Oh, Prince. Princely, prince-ish Prince. You used to be cool. Persia

I wistfully remember you, back in your salad days, bounding over bottomless pits with all the grace and youthful vigor of a gazelle. You’d deftly avoid having your gonads punctured by one of those darned spike traps, dispatch a traitorous guard or two, then swagger back to your palace to charm the women of Persia.

Charisma, that’s the word. From those baggy desert-pants to that utterly craptacular little goatee, the Prince was the man. The quiet and unassuming yet effortlessly badass man. This was the Prince we met in 2003‘s series reboot, Prince of Persia: the Sands of Time.
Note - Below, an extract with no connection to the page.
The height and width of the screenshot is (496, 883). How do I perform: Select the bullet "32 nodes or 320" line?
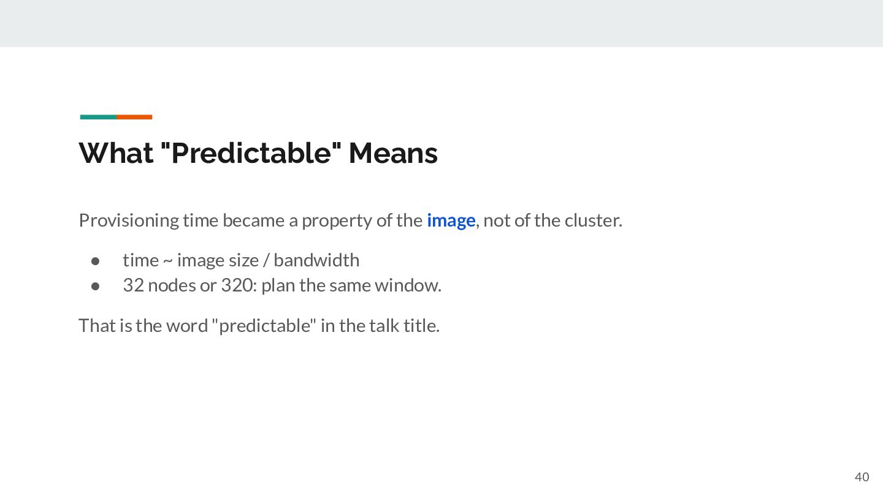[282, 285]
It was not, sadly, the Prince that appeared in its sequel, Warrior Within.

"Look, Ma! Watch those heads FLY!" What the hell, prince?
“Look, Ma! Watch those heads FLY!” What the hell, prince?

In this second release, our hero was beset by what I dub ‘Sonic syndrome.’ This is characterised by a desperate attempt to appear ‘cool’ and ‘edgy,’ and generally exhibit as much irritating attitude as possible. As such, the intro to Warrior Within treated us to gloomy backgrounds, horrific metal music, mucho swearing, and a slow-mo shot of the practically bare ass of our lady-pirate enemy. About five minutes of it. The combat took a disembowel-ingly violent turn, and the whole thing was infinitely darker than the beloved Sands of Time.

Dignity? Nope. Charisma? Nope. And in terms of ‘coolness,’ it was about as cool as an elderly bespectacled maths teacher wearing a baseball cap backwards and attempting to rap along to Eminem’s My Name Is.

Which is not, I think we can all agree, very cool at all. What happened to you, Prince? What happened indeed.